I still can't figure out which equation is the correct one for calculating the output capacitor.
Hello again,
Apologies for not making that clearer. I think i meant to but then got side tracked with something else here.
The basic operation of the switch is to turn on when we need more output, and when the switch turns on it puts a voltage across the inductor. So at that point in time the inductor is connected right to the input source voltage, and the other side of the inductor is connected to the top of the output load, and that is usually positive.
So when the switch turns on, the inductor sees the input voltage minus the output voltage:
vL=Vin-Vout
where vL is simply the voltage measured across the inductor at some instantaneous time t.
So with simple math, if the input is 100 volts and the output is 10 volts, then the inductor sees 90 volts across it:
vL=100-10, so:
vL=90 volts.
During startup however there is no output voltage so the inductor sees the whole input voltage:
vL=100-0=100 volts across the inductor.
Now the inductor responds by allowing current to flow through it, but it only allows it to build up somewhat slowly because that's what inductors do. So we end up with a ramping current that starts at zero and keeps getting higher and higher as time dt progresses:
iL=vL*dt/L
So if we had an inductor that was 1uH (one microhenry) and we allowed the voltage vL=100 to exist across the inductor for 1us (one microsecond) then we would have a current at the end of the time dt=1us of:
iL=100*(1e-6)/(1e-6)
or:
iL=100 amps.
So at the end of 1us the current would be 100 amps. But if we increase the time dt to 2us, we'd end up with:
iL=100*(2e-6)/(1e-6)
iL=200 amps.
So you can see that the current got higher because we allowed the voltage to stay across the inductor for a longer time period.
If we increase the inductor value however, we get the opposite effect. If we use a 2uH inductor instead, we see:
iL=100*(2e-6)/(2e-6)
so:
iL=100 amps again.
So increasing the time period increases the peak current, and increasing the inductor value decreases the peak current.
Now the question is what to use for these values in a real circuit. In the real circuit, we have an operating frequency F instead of a time period dt. But knowing how a buck converter works, we know that the 'on' time of the switch varies from 0 to constantly on, but in most practical converters the 'on' time is limited to just under the time period of the time of one cycle of the operating frequency, or:
T=1/F
For duty cycles less than this, we'll see a different time period like T=1/(2*F) for example, which means the current does not peak as high as above. But for a converter with a large input and low output like 60 volts input and 5 volts output, we'll see a much smaller duty cycle. That would imply that we could use a much smaller inductor because if we look at shorter time periods the current does not get up that high.
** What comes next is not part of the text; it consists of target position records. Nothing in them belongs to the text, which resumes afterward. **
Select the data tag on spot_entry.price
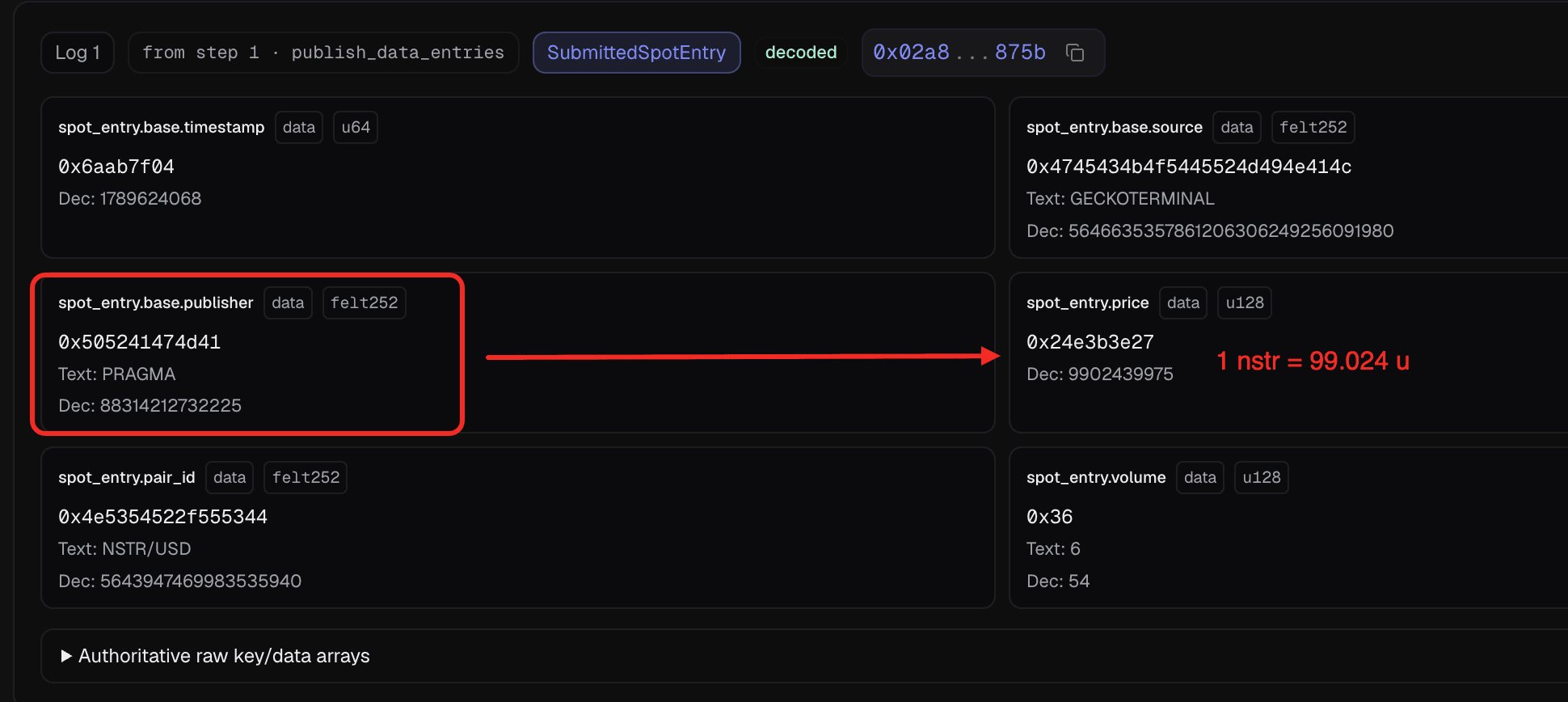The height and width of the screenshot is (702, 1568). [x=1183, y=303]
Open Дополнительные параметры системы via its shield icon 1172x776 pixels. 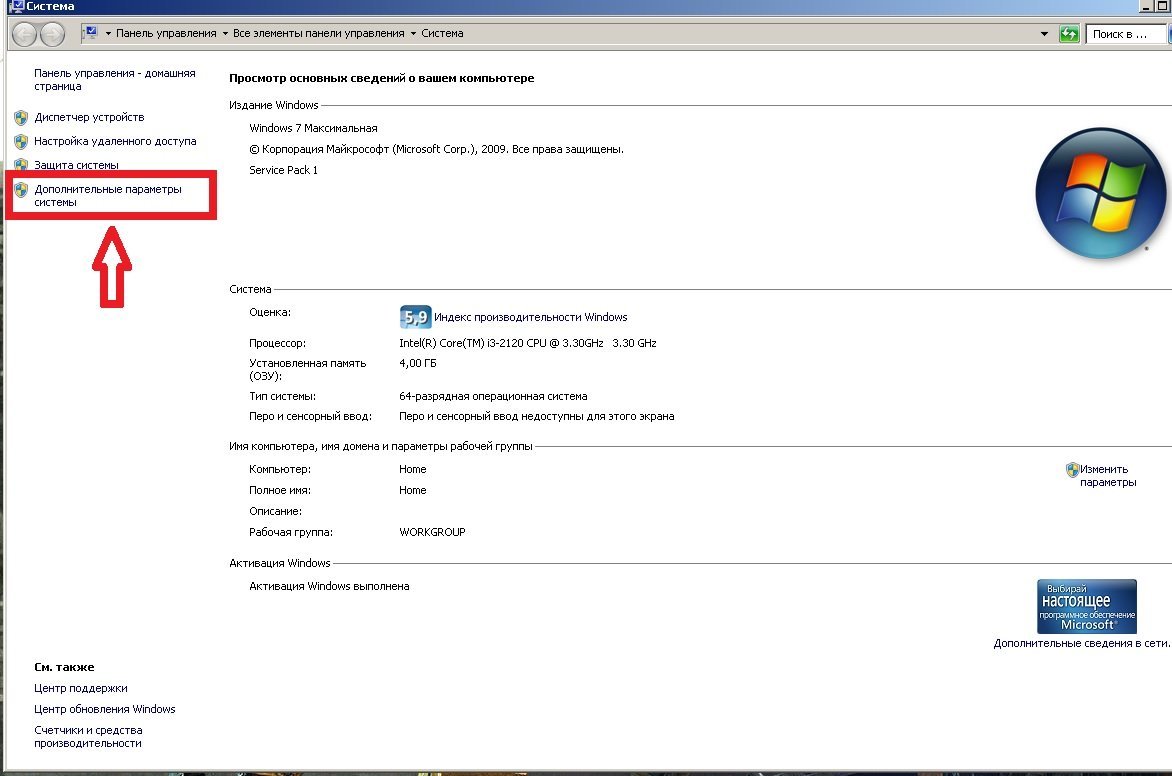coord(20,189)
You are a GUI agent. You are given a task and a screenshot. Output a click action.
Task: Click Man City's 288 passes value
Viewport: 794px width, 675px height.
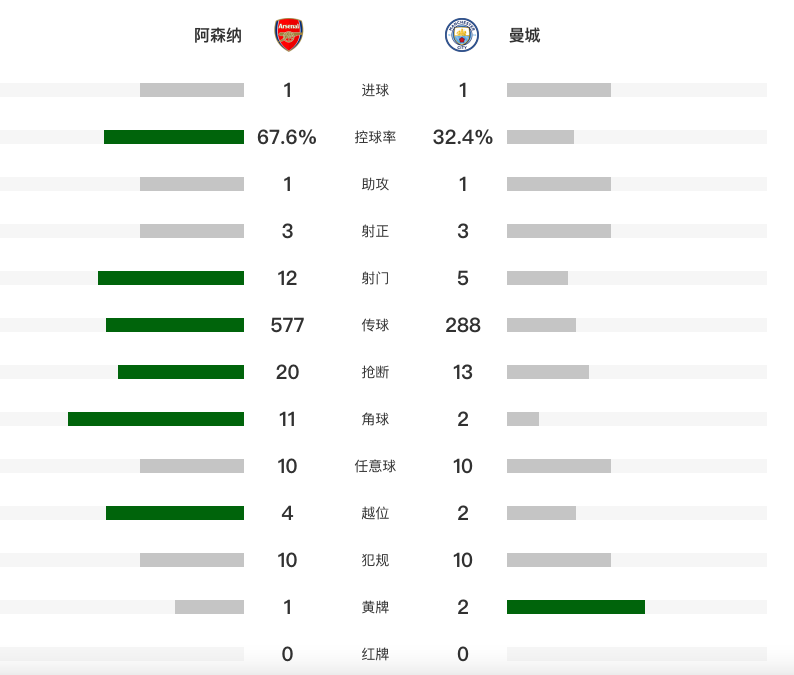(463, 325)
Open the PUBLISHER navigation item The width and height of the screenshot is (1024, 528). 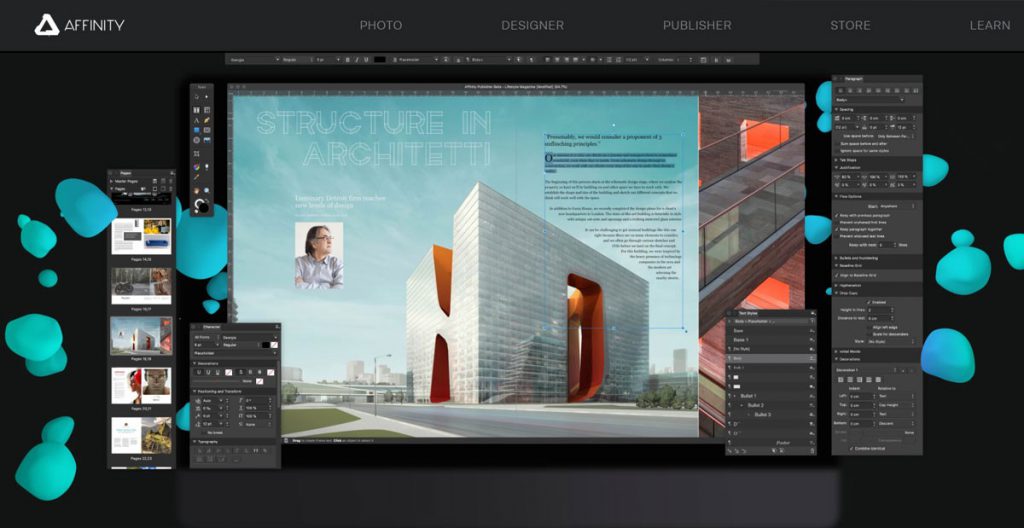(697, 25)
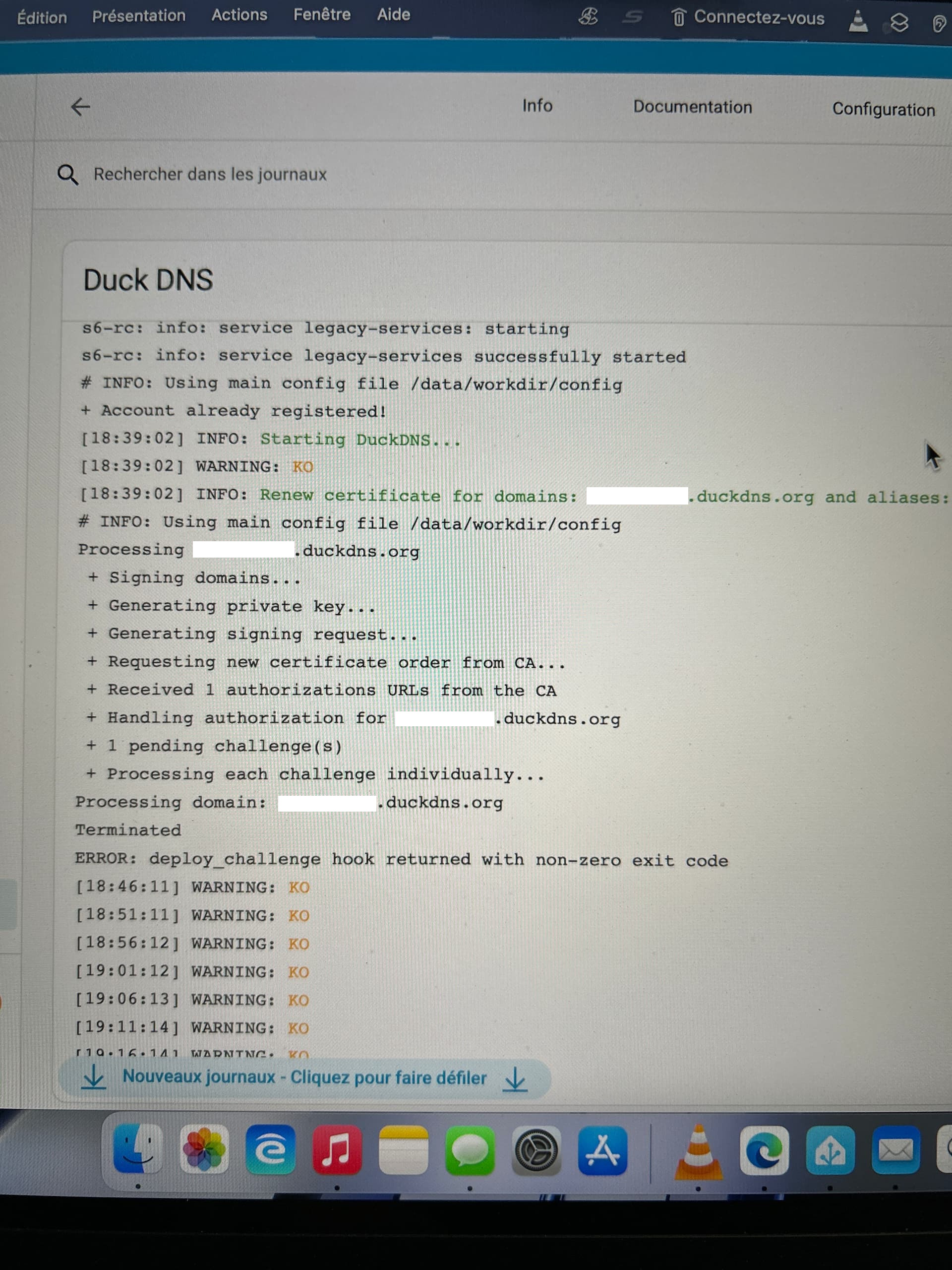Open the Home Assistant dock icon
The image size is (952, 1270).
click(830, 1150)
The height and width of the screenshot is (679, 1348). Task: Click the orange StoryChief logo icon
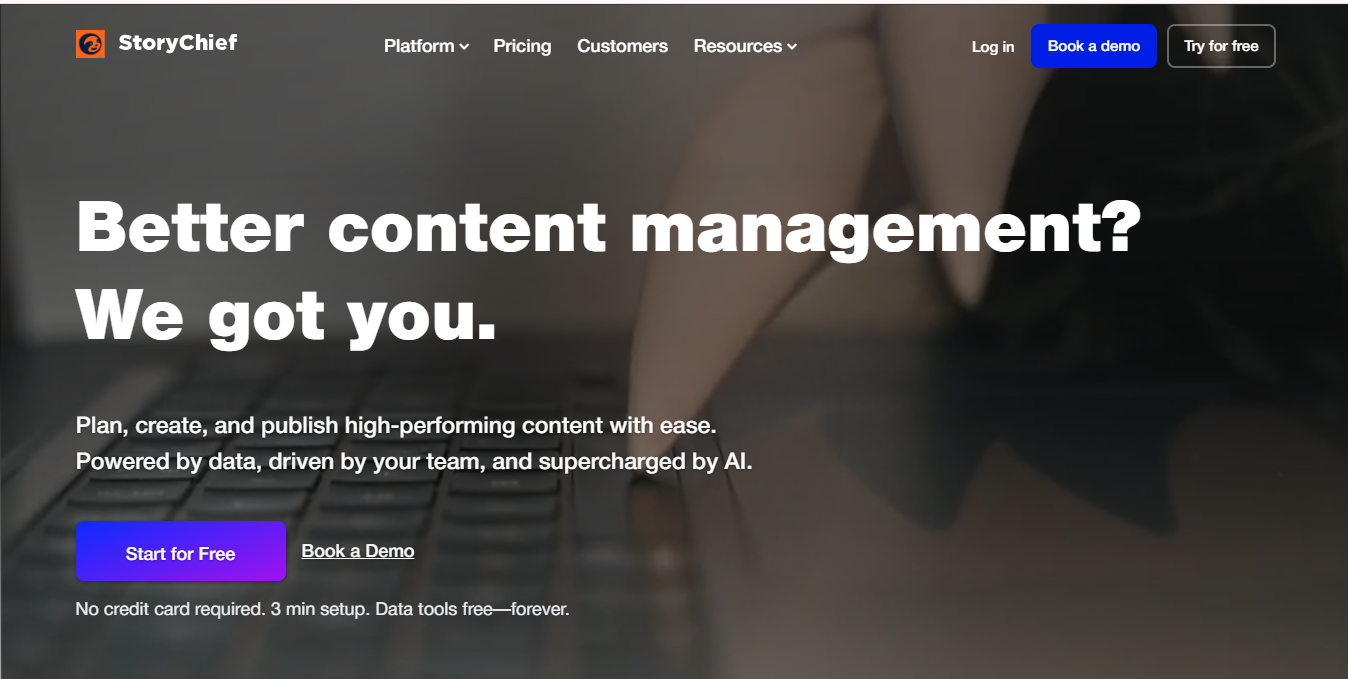pos(90,44)
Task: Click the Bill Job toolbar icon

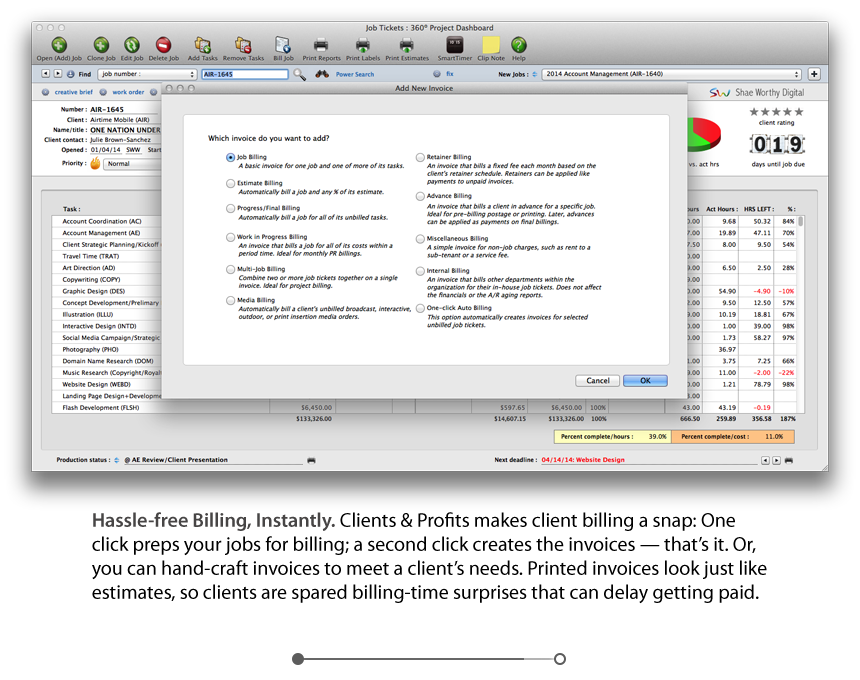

So for this circuit if you were to design for a max time period of 1/F there is almost no way you can go wrong. If we replace the dt with 1/F we get:
iL=vL*(1/F)/L
or:
iL=vL/(F*L)
If we solve for L we get:
L=vL/(iL*F)
Now if vL is 50 volts and F is 200kHz and iL is 1 amp, that gives us:
L=50/(1*200000)=250uH
which might be higher than expected. If the operating frequency was increased to 500kHz, the inductor would come out to 100uH.
Does this make sense to you now?
Also note that if we can bank on a smaller duty cycle then we can make the inductor smaller because with 1/5 duty cycle the inductor value would come down to 20uH. We'd have to investigate short circuit operation to be more sure of this however.
The theoretical ideal buck converter duty cycle is D=Vout/Vin., but that is for normal operation where the converter is up and running and stabilized with a fixed constant load.